The official launch of a vehicle-scrapping programme, the broad provisions for which were announced in March this year, by the prime minister at a business summit in Gujarat reflects its significance. It aims to fulfil the multiple mandate of stimulating the economy by stoking demand for new vehicles as many western economies did after 2008 and of reducing vehicular pollution in Indian towns and cities. On paper, the policy, otherwise known as Voluntary Vehicle Fleet Modernisation Programme, has the potential to achieve both aims.
First, it sets specific start dates for the programme: April 2023 for heavy commercial vehicles over 15 years old and June 2024 for private vehicles more than 20 years old. All vehicles over this age have to be off the road if they fail an automated fitness test. After that, they will be deregistered, which means they cannot run and the owner can choose to scrap them. The government policy has designed “nudge” incentives to encourage owners to scrap their “end-of-life” cars in the form of a break on registration charges on new vehicle purchases, a lower goods and services tax, a road tax rebate of up to 25 per cent for a new private vehicle, and 15 per cent for a commercial vehicle. At the same time, the policy seeks to disincentivise ownership of old vehicles that do pass the fitness test by imposing steep re-registration charges — road tax plus a green tax.
These sound intentions, however, are predicated on the fulfilment of several conditions, none of which can be taken for granted. The first is that the Motor Vehicles Act falls in the Concurrent List of the Constitution, so some of the tax breaks embedded in the policy will require the cooperation of the state governments, which levy annual or lifetime taxes on motor vehicles, and it is as yet unclear whether states are on board. Second, the country lacks the necessary eco-system, in the shape of automated fitness centres or sufficient scrapping centres. The government wants at least 718 fitness centres (i.e. one in each district) and has sanctioned 26 model centres at a cost of Rs 17 crore. Here, too, the cooperation of the states would be necessary. The creation of large-scale scrapping centres may be uncertain, too. Though a vibrant raddi industry exists for old vehicles, it is largely unorganised and piecemeal. An organised business linked to the policy will require large-scale logistics and real estate, which could limit the business to larger enterprises rather than micro, small, and medium enterprises.

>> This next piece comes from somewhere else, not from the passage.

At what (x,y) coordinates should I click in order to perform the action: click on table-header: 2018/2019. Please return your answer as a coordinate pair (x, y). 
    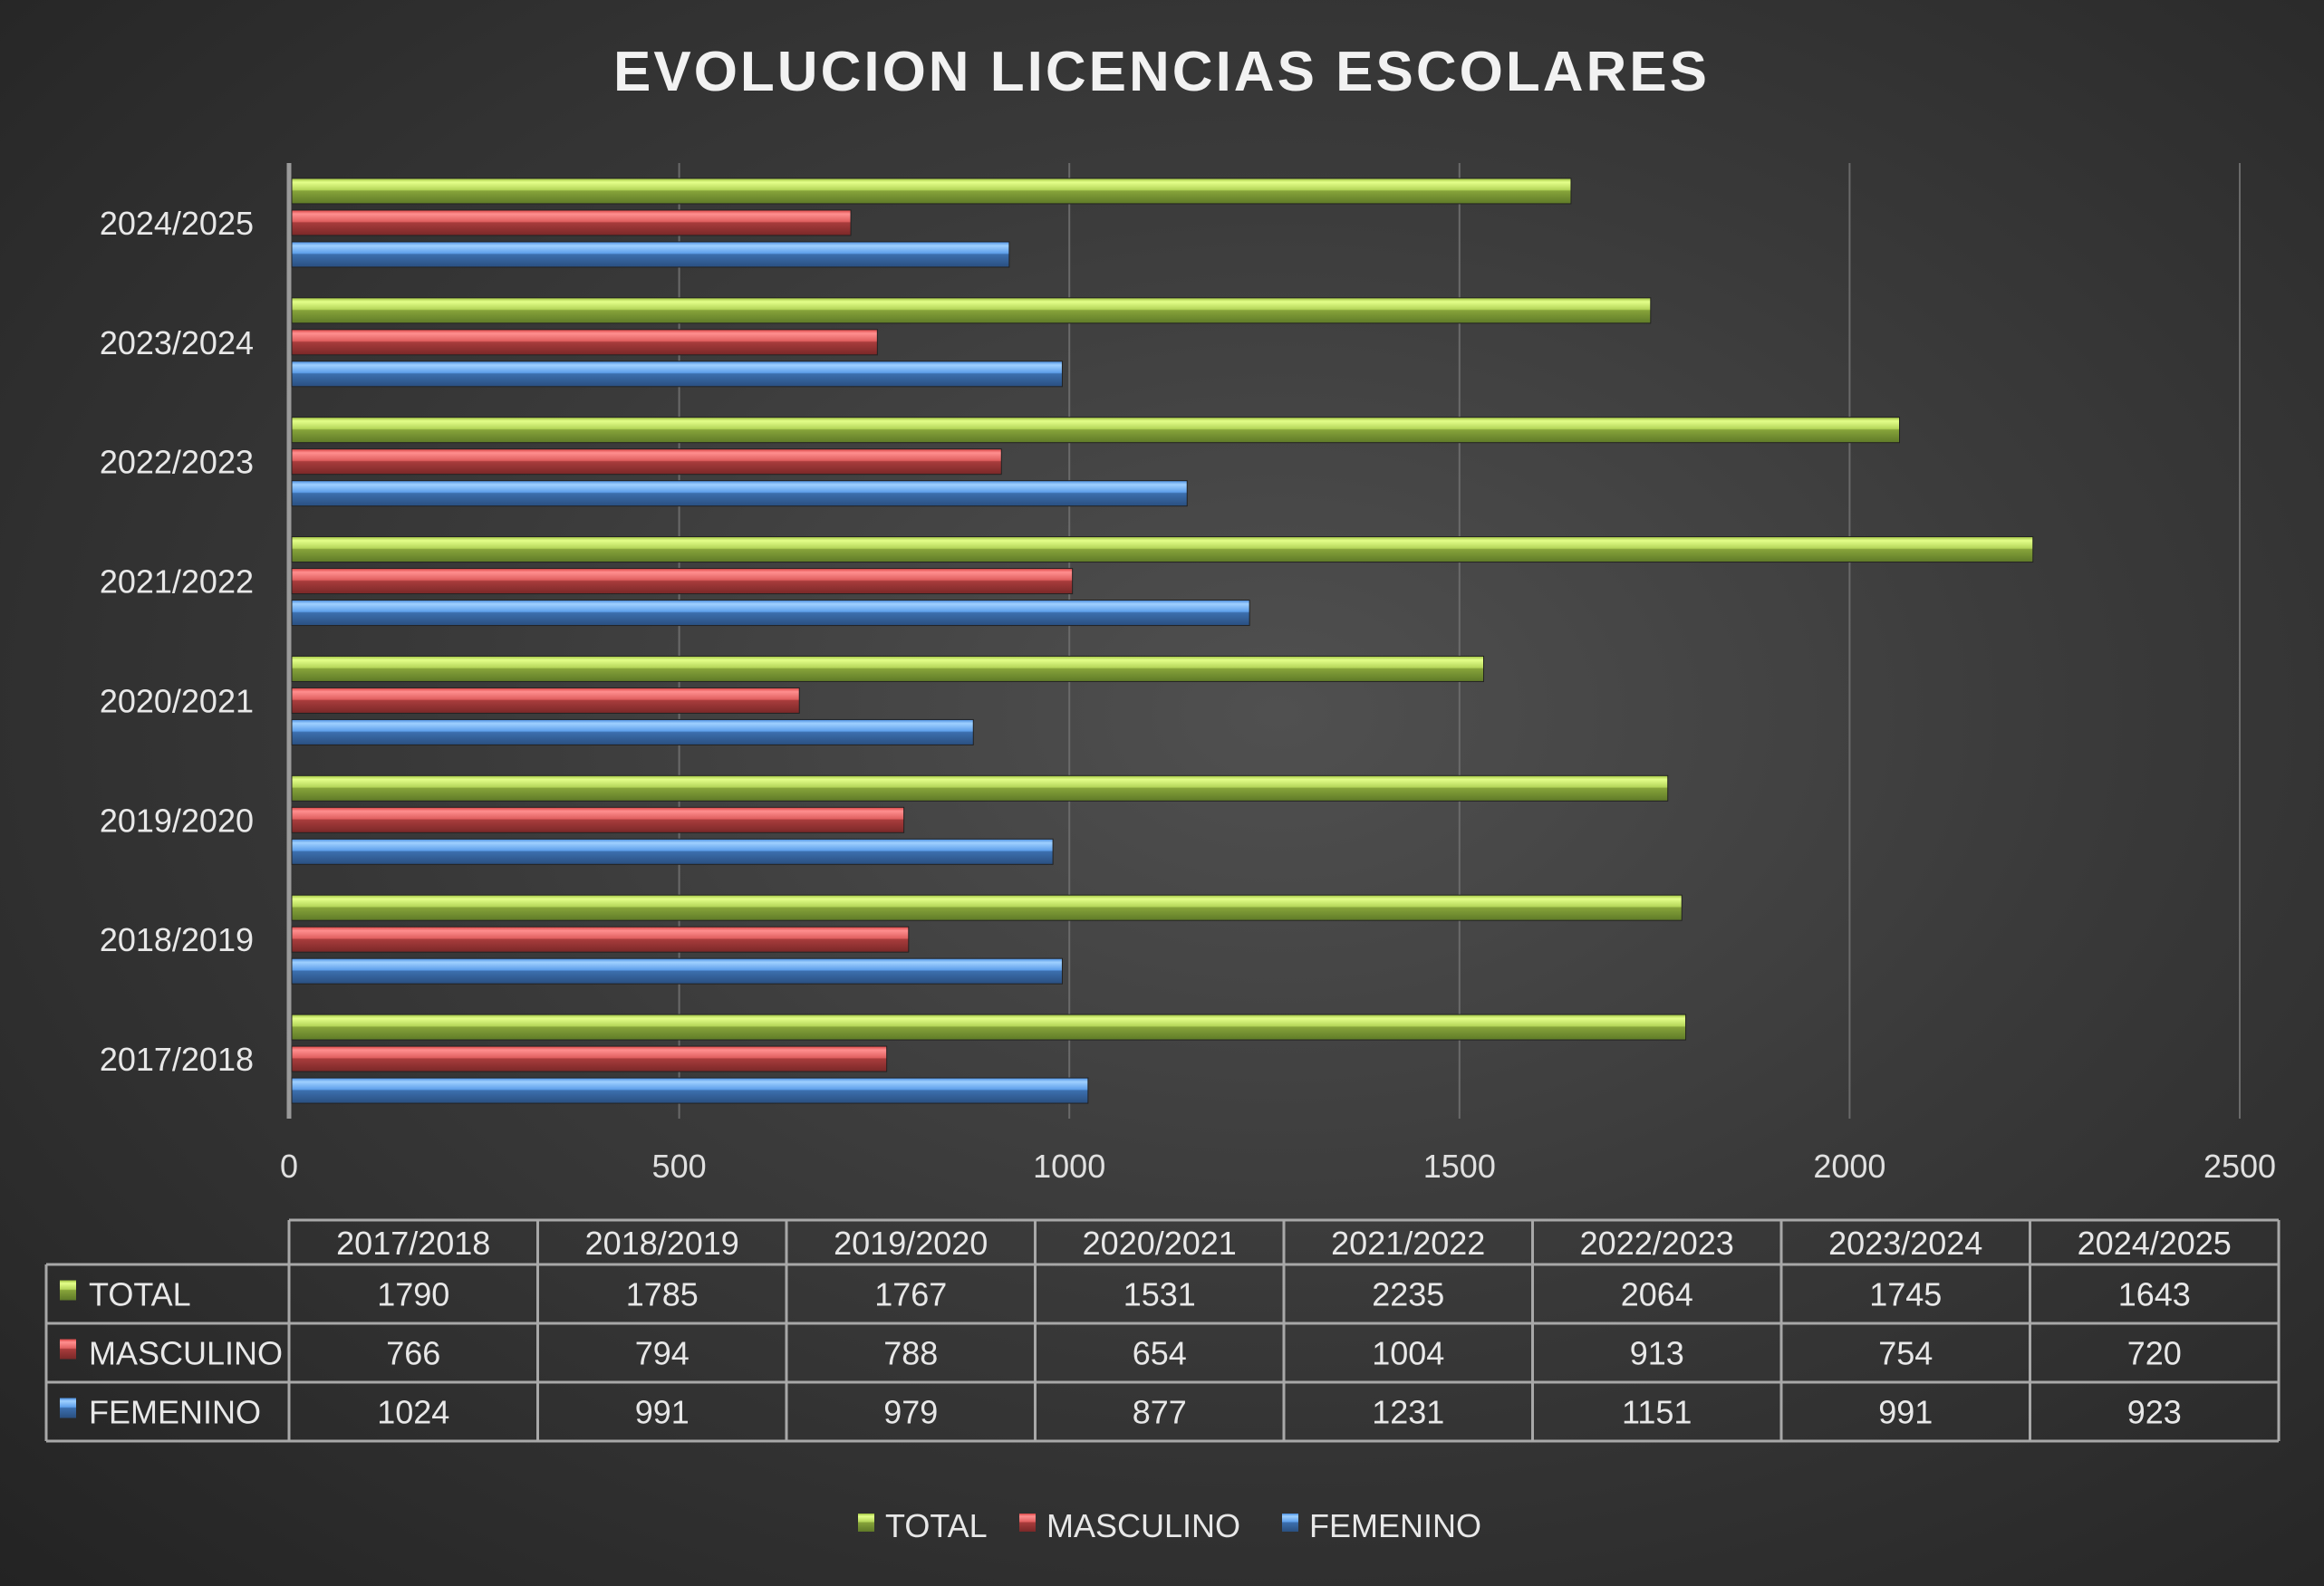
    Looking at the image, I should click on (662, 1244).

Of course, such centres are likely to have a ready business at hand by 2023-24. The government data shows that there are 5.1 million light motor vehicles more than 20 years old and 3.4 million over 15 years old. Another 1.7 million medium and heavy commercial vehicles ply without fitness certificates. For the policy to work, it is critical for the government to come up with clear incentives for scrapping centres so that they are up and running before the policy comes into effect. Without these, the policy, which has the potential to generate a decent level of unskilled-level employment, will end up like the e-vehicles policy, where the lack of recharging centres has constrained the expansion of the industry. The proof of this policy, therefore, will lie in the detail.